(Stored data)
-----
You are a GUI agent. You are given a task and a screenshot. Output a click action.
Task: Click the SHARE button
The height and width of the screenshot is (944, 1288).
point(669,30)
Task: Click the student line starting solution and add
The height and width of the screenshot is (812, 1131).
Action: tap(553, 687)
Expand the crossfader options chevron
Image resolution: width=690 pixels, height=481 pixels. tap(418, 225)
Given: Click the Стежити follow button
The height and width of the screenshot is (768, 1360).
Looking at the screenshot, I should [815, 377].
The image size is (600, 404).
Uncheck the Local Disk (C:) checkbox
-----
→ **Work request**:
Restate the records word for word, keeping every line.

→ **Task solution**:
You are a GUI agent. You are given a task and a screenshot. Output a click action.
Task: Click the SHARE button
The height and width of the screenshot is (944, 1288).
point(669,30)
Task: Click the student line starting solution and add
The height and width of the screenshot is (812, 1131).
Action: tap(553, 687)
Expand the crossfader options chevron
Image resolution: width=690 pixels, height=481 pixels. tap(418, 225)
Given: Click the Стежити follow button
The height and width of the screenshot is (768, 1360).
Looking at the screenshot, I should [815, 377].
The image size is (600, 404).
Uncheck the Local Disk (C:) checkbox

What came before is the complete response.